Wolftrap labelI have a confession to make: I really like South African wines. This is a dirty secret because among many wine enthusiasts, South Africa is seen as a bit of a backwater. Historically, the market for high quality wines was limited, so South Africa traditionally churned out mediocre sweet white wine. It reminds me a lot of the shameful days when Niagara was best known for producing Baby Duck and other sugary horrors. Like Ontario, South Africa has been trying to reinvent itself as a unique microclimate that can produce quality wines of great originality and verve.

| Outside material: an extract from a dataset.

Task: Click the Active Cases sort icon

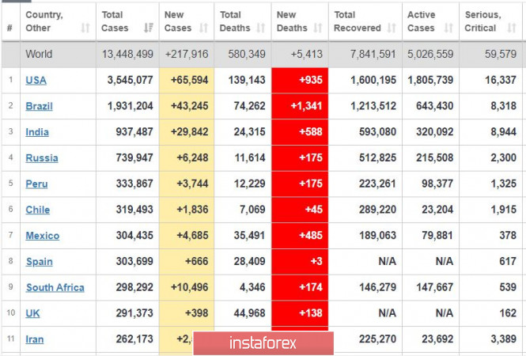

South Africa’s recent efforts to produce worldclass wine have met with mixed reviews. Some wine critics, like Jancis Robinson, have noted a dramatic spike in quality. Others, like Karen MacNeil (author of the popular Wine Bible) think that South African producers have “a long way to go on the road to excellence”. Focusing on red wines for a moment, many people find them to be too smokey, wild and marred with a flavour like burnt pie. This is partially a result of South Africa’s hot weather and partially because of crude winemaking techniques.

But I can taste change on the wind. Just like Ontario, South Africans are slowly realizing how to select grapes and craft wine that expresses the special qualities of their soil, geography and climate. Last week in the Short Cellar, I wrote about a wonderful cheap Pinot Noir. This week, I have another great value to offer you: South Africa’s 2006 “Wolftrap” ($14.75 [Ed. note: Link is no longer active], Vintages #626333) from the excellent Boekenhoutskloop winery.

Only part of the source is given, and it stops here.